Sur le pan littéraire, notes de lecture et articles scientifiques ont permis de revisiter les œuvres comme Le Mandat, Les Bouts de bois de dieu, Xala, Le Dernier de l’Empire. Ces œuvres, d’une extrême richesse, ont été explorées sur divers pans. Alors que Basile Difouo nous pousse à revisiter l’intrigue de Le Mandat en nous faisant revivre les turpitudes de Mamadou Dieng dans toutes les démarches entreprises pour rentrer en possession de son fameux mandat venu de France à hauteur de 25000 frs, Joël Meli, lui, propose une note de lecture de Xala . Ici, l’auteur plonge le lecteur dans l’univers d’El Hadji Abdou Kader Bèye, polygame, victime d’un sortilège, le « xala » qui le rend incapable d’assumer ses responsabilités tant au lit qu’à l’entreprise familiale.
Chantal Bonono, à travers son article, a vu en Les Bouts de bois de dieu, une lecture de l’impact du pouvoir féminin. Elle constate que si au début de la grève les femmes sont muettes, elles vont s’impliquer lorsque survint le désir de trouver à manger à leurs enfants. Amenée par le leader de la révolution Penda, la grève se soldera par la victoire des femmes qui voient du même coup une reconsidération de leur statut. Dans « L’écriture des traces dans Le Mandat », Ngetcham propose une lecture archéologique qui prend le texte comme un site de fouille qui permet de trouver des traces anciennes afin de reconstruire l’histoire. À travers les personnages, les objets et les influences intermédiales, il remonte au passé pour observer l’évolution des schèmes mentaux d’un peuple, les traces d’un discours hybride afin de faire une projection sur l’avenir. Ngapout dans son article s’est intéressé aux jeux et enjeux du pouvoir observables dans Le Dernier de l’Empire. Pour lui, ce roman politique a pour visée l’appel à la prise de conscience d’une élite africaine responsable et soucieuse du bien-être de son peuple.

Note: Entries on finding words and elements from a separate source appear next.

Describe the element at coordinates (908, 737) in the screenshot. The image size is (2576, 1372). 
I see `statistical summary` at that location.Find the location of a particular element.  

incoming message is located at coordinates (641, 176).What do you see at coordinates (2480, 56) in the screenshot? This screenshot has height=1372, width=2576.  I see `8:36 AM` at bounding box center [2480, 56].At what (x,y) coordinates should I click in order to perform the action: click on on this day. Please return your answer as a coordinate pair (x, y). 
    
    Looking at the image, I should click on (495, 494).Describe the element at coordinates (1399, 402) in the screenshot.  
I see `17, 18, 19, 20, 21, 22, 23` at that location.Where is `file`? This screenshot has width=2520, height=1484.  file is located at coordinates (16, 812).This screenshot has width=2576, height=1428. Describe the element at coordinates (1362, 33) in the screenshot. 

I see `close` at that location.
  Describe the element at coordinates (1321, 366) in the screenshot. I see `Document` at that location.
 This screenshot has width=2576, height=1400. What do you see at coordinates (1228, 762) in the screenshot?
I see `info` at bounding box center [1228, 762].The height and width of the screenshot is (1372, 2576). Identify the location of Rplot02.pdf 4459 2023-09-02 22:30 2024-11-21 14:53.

Sur le pan cinématographique, la cérémonie a vu la projection du documentaire de Samba Gadjigo, documentaire relatant sa rencontre avec Sembène Ousmane. Par la suite, il y a eu la projection du film Ceddo, réalisé par Sembène ; film anti-islam, qui a été interdit au Sénégal et en France. Au final, ce tour d’horizon a permis de constater que la production de l’écrivain dégage une extrême richesse et aborde une diversité de thèmes en poussant à une réflexion de l’Africain acteur de sa propre histoire. Ce qui provoque des réactions multiformes auprès de ses lecteurs qui ne se lasseront de s’y délecter.